And a successful technology framework will keep advisers' expenses low. An efficient back-end process will relieve advisers of the added costs that come with the DOL rule, which will force them to disclose fees and conflicts of interest.
Perhaps one of the most important tasks at hand for advisers is making recommendations that meet the needs of the client and proving those recommendations fulfill their fiduciary duties.
“The thing with technology, if used properly, is an adviser can very easily defend recommendations and strategies if they ever come into question,” said Neal Quon, co-founder of QuonWarrene, a technology consulting firm for the financial services industry.
Mr. Quon said it won't be just one tool, but a suite of tools that makes this possible. For example, financial planning software will help advisers gather clients' personal and financial information, risk assessment tools will assist in understanding the best way to invest their assets, and client relationship management software, or CRM, will keep the data organized. Portfolio management tools will report on and rebalance assets while data aggregators will pull in held-away accounts to provide a full financial picture of the client.
“Things they didn't need to think about, they're now faced with,” said James Formanek, vice president of sales at Panoramix, a portfolio management tool for advisers.
Consider risk assessment. Advisers will need to ensure clients are appropriately invested based on their situations, not adviser commissions. These software products will guide advisers to make the right choices and help prove to their clients why.
“There are a lot of advisers, let's be honest, you go and look at their books of business and they always sell this particular mutual fund or annuity product to clients, and they have been operating under the suitability standard. That's a loose standard,” said Aaron Klein, chief executive of Riskalyze, a risk assessment technology provider.

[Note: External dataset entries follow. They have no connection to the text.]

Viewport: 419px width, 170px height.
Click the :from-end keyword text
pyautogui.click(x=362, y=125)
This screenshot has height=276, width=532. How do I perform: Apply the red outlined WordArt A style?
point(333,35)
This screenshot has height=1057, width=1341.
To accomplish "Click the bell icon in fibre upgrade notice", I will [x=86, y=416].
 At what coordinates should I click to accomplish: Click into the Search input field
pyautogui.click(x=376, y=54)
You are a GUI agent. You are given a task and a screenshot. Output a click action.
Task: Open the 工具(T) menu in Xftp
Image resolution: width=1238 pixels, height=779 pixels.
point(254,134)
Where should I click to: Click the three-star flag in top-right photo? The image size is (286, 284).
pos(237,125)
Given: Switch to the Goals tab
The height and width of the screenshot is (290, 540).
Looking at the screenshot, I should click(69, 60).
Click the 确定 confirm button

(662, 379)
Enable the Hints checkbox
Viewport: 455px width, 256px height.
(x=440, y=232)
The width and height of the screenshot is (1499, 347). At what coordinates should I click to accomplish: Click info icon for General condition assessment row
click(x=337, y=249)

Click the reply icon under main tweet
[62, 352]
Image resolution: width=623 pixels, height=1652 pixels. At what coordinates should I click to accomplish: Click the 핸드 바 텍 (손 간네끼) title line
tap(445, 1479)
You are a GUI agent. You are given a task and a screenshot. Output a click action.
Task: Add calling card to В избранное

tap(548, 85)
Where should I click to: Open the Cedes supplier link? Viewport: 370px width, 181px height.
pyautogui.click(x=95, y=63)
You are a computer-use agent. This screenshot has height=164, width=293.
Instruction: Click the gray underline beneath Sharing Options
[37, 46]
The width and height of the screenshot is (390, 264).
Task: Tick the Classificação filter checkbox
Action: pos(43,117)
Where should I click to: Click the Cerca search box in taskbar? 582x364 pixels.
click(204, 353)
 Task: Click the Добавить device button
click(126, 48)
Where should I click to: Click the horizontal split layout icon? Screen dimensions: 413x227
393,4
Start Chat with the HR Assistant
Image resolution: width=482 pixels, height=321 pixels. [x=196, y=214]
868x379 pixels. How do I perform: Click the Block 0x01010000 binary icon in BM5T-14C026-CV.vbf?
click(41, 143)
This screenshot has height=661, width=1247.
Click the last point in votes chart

“If you understand the clients' wants or needs with the Risk Number, you can demonstrate using different choices to fit that Risk Number, and you aren't doing a one-size-fits-all sales approach to advice,” he said. Riskalyze uses a questionnaire to come up with the Risk Number, which determines the threshold of a client's risk tolerance.
FinaMetrica, a risk-profiling software provider, looks at psychometrics, measuring knowledge, at--ti-tudes, personality traits and more to match a client with his or her risk tolerance. Advisor Software, a financial services technology provider with open architecture applications, has a risk assessment feature that prompts the client to update their questionnaire after a set time limit, said Erik Jepson, chief customer officer.
As part of the territory of being a fiduciary, advisers will need to document everything they do with and for their clients. This involves secure document management and time stamping, reporting fees and disclaimers, and managing invoices.
“They need to do their due diligence and adhere to compliance standards that before, when they were in the broker-dealer environment, the broker-dealer took care of,” said Mr. Formanek.
With the Department of Labor's rule, technology will prove itself to be the crutch that lets practices thrive under this new regulation.
“It actually provides an opportunity for vendors to innovate, and what we will see is the birth of an emergence of new tools that will allow advisers to better facilitate their roles as fiduciaries,” Mr. Quon said. “We are already seeing quite a bit of collaboration between tools, and I think that is critical in helping find efficiencies and working across multiple systems for the benefit of the client,” he said.